TIP: Above are the common tax-advantaged vehicles, there are also 403(b), 457 plans, and the Thrift Savings Plan for example. Also, not all vehicles can be funded at the same time. For example you can’t max out your 401(k) and your IRA.
From the Author’s Perspective: An Example
Every year I max out my 401(k) and HSA, matching employer contributions in line with my income and health plan. Each year I make a return on my money and avoid paying the top tax rate on X thousand dollars. If that seems unfair, it only partially is (after-all i’m taking risk, would have to pay fees to withdraw the money before retirement, and will need to pay taxes on the back end). It isn’t “unfair”, but taking advantage of ALL tax benefits is going to put you in a much better place than your neighbor who doesn’t. Apparently 1/2 of America is not taking advantage of this, and even taking into account 1/2 of America doesn’t pay income taxes, this still tells me some people who should be taking advantage aren’t.
401(k) Contribution Challenge – Investing Basics | Fidelity.

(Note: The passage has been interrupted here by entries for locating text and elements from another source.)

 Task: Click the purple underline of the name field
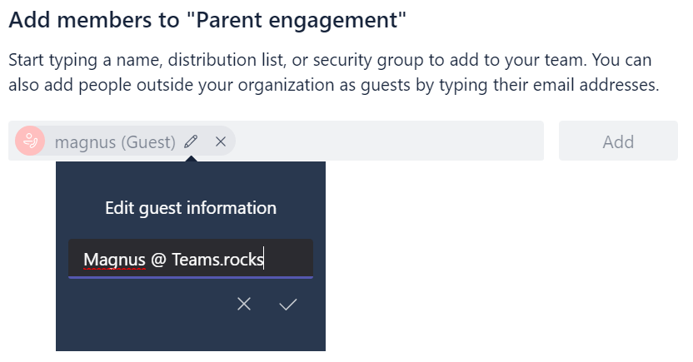point(191,277)
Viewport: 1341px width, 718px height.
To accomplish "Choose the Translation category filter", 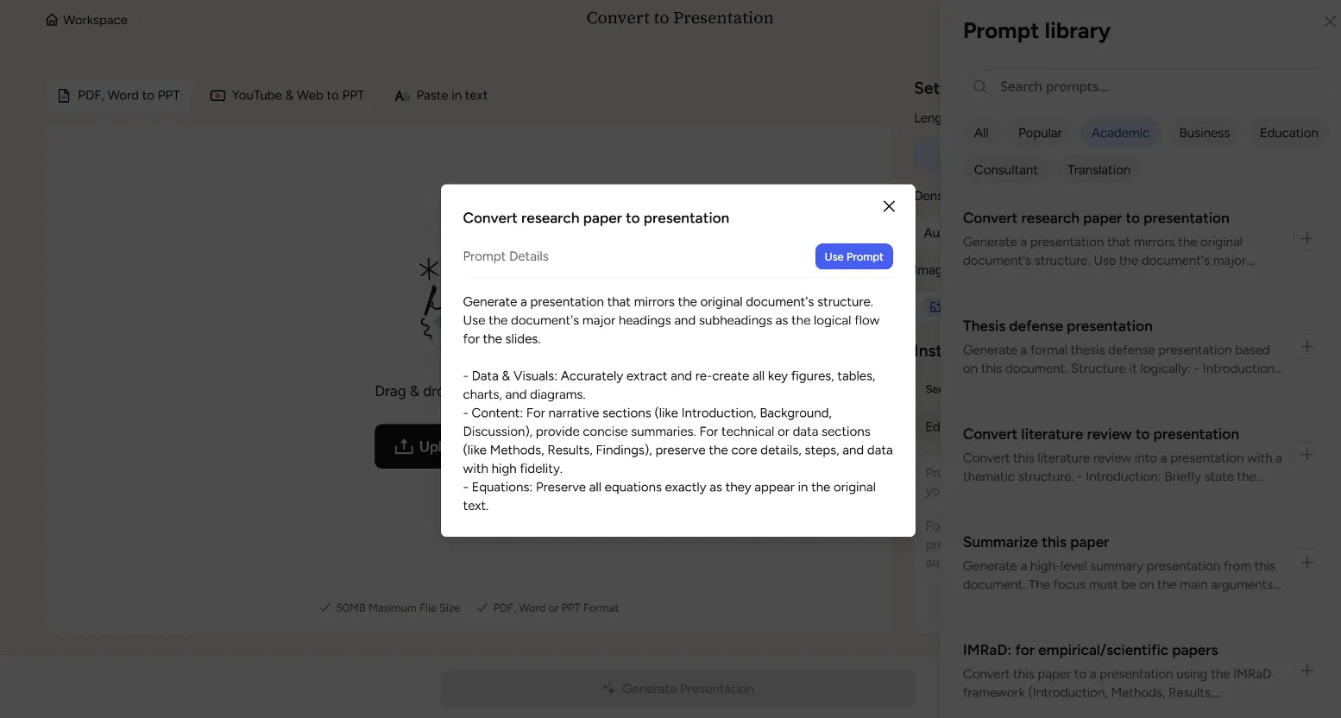I will tap(1099, 170).
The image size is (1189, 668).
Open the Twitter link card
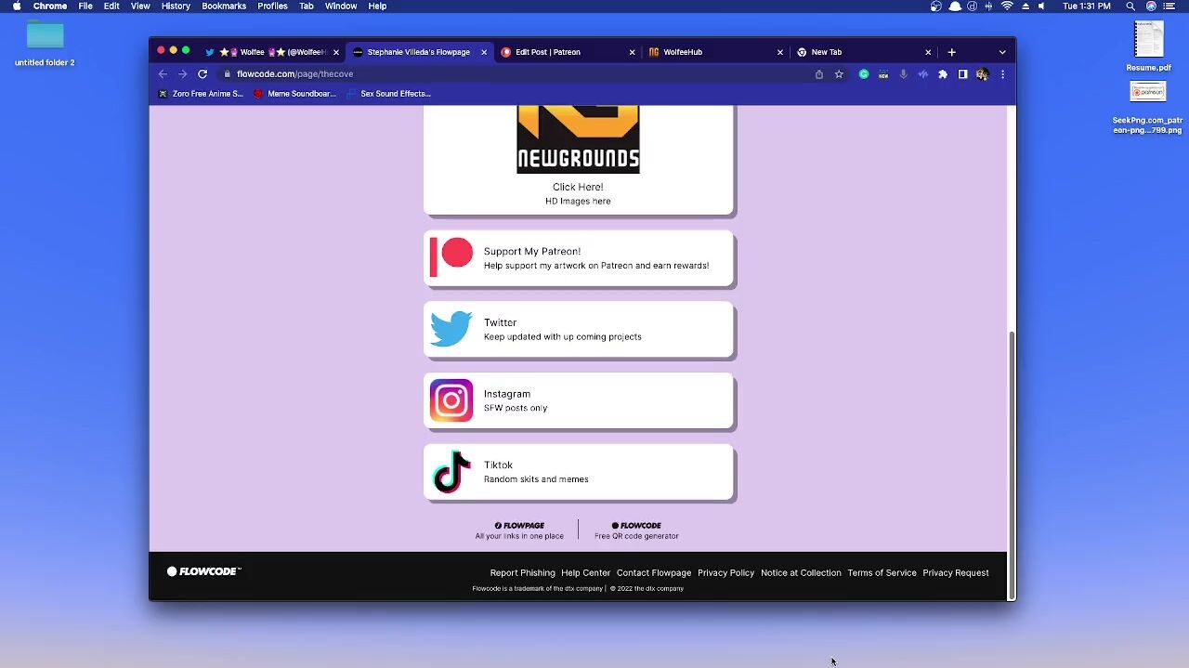coord(578,330)
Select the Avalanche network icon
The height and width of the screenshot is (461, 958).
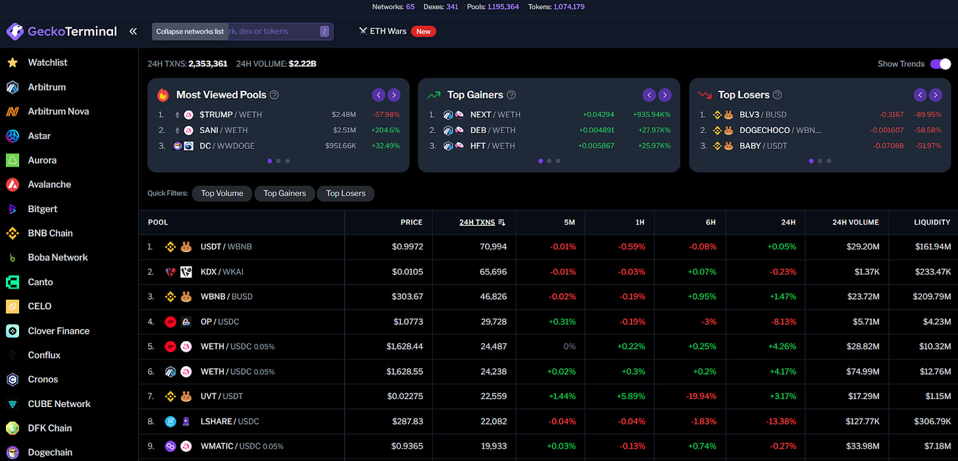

FACT: A majority of Millennials, the generation of people who in 2015 were between the ages of 18 and 34, do not invest in the stock market, which includes buying individual company stocks, bundles of stocks through mutual funds or exchange traded funds, and contributing to retirement accounts such as 401(k)s. This is a shame in many ways, the longer you have to invest in the market, the better your returns will be, and the better you can absorb the inventible “bubble pops”… on that note, do me a favor an learn about bubbles and dollar cost averaging before you go putting a lump sum into a popular ETF.